The Spellings commission and Senator Kennedy are right about the need for increased federal support for higher education. Achieving “a higher education system that is accessible to all qualified students in all life stages,” a Commission goal we all share, will require new and significant federal investments in both need-based grant aid and low-cost student loans.
The reasons are largely demographic. The largest secondary school classes in history are graduating over the next few years.

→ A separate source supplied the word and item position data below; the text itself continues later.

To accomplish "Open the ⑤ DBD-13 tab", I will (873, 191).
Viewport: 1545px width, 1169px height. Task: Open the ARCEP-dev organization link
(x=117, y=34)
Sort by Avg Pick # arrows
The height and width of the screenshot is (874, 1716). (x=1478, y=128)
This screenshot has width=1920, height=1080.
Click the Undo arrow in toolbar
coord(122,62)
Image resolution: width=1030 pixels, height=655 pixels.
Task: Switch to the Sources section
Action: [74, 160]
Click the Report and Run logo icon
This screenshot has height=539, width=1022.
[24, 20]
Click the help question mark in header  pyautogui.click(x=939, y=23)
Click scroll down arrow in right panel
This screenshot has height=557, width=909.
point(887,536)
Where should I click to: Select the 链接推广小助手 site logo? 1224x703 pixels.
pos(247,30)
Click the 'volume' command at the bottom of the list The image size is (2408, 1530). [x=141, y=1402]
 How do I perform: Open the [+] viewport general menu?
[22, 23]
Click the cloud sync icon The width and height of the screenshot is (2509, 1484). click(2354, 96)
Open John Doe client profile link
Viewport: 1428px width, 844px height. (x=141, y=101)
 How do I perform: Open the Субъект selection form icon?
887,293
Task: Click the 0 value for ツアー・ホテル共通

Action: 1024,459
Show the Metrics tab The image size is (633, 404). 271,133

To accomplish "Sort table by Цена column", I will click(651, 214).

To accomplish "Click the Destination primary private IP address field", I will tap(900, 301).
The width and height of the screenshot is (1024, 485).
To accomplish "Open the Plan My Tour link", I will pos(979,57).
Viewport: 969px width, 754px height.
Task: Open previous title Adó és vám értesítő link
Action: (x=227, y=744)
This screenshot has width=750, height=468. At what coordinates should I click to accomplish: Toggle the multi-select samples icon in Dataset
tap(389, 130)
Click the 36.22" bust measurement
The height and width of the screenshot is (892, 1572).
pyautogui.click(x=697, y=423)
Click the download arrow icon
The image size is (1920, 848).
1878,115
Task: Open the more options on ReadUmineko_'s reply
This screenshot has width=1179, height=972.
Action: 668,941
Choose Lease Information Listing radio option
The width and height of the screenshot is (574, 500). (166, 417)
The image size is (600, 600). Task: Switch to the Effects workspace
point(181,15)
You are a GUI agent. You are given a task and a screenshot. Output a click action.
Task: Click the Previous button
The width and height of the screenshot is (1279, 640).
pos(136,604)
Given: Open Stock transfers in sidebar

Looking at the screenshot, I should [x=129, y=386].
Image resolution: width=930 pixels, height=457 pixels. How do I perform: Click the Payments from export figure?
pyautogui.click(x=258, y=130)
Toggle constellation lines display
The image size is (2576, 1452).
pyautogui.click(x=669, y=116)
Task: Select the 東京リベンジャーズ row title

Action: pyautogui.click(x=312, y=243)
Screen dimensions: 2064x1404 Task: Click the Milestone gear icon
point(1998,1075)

Equally important, the growing diversity of secondary school graduates creates challenges; there are cultural and information barriers that need to be addressed.
Senator Kennedy is correct in pointing out that the federal student loan programs are the single largest source of financial aid, making them an essential component of any plan to increase the accessibility and affordability of postsecondary education.
So while America’s Student Loan Providers agrees that “every student in the nation should have the opportunity to pursue postsecondary education,” we do not believe that this shared policy goal can or should be achieved by eliminating the guaranteed loan program, as the senator suggests. This would jeopardize the fulfillment of educational goals for the millions of students and 6,000 colleges, universities and technical schools that rely on guaranteed loans.
Such a one-size-fits-all government solution wouldn’t be good for students, parents or schools. Nor is it good policy.
Indeed, it is the public-private partnership of the guaranteed loan program that will make $56 billion available to nearly 7 million students and parents this year alone.
Equally troubling is the assertion that the program is without risk to lenders and other guaranteed student loan participants and that it somehow encourages students to default on their loans. When a student is unable to repay his or her loans and goes into default, it harms the student, the lender, and the taxpayer. That’s why student loan providers have implemented innovative strategies to assist borrowers in understanding and meeting their repayment obligations, and that’s why student loan default rates today remain near the lowest level in history.
Finally, it is widely recognized that the federal methodology used to calculate program costs overstates the cost of the guaranteed loan program and understates the cost of the direct loan program. Other analyses conclude that costs of the two programs are either virtually identical or that the guaranteed loan program is less expensive. The point is that major decisions about the future of the loan program that millions of students depend on shouldn’t be based solely on questionable cost assumptions.
For 41 years, the guaranteed loan program has helped make postsecondary education possible for millions of Americans. One of the original Great Society programs, it has been hailed by Democrats and Republicans alike. It’s one reason why a 2000 Brookings Institution study called increased access to postsecondary education one of the federal government’s most significant accomplishments.
Clearly, this is one government program that is deserving of support. We welcome the opportunity to work with the Congress and administration for the benefit of those seeking educational advancement.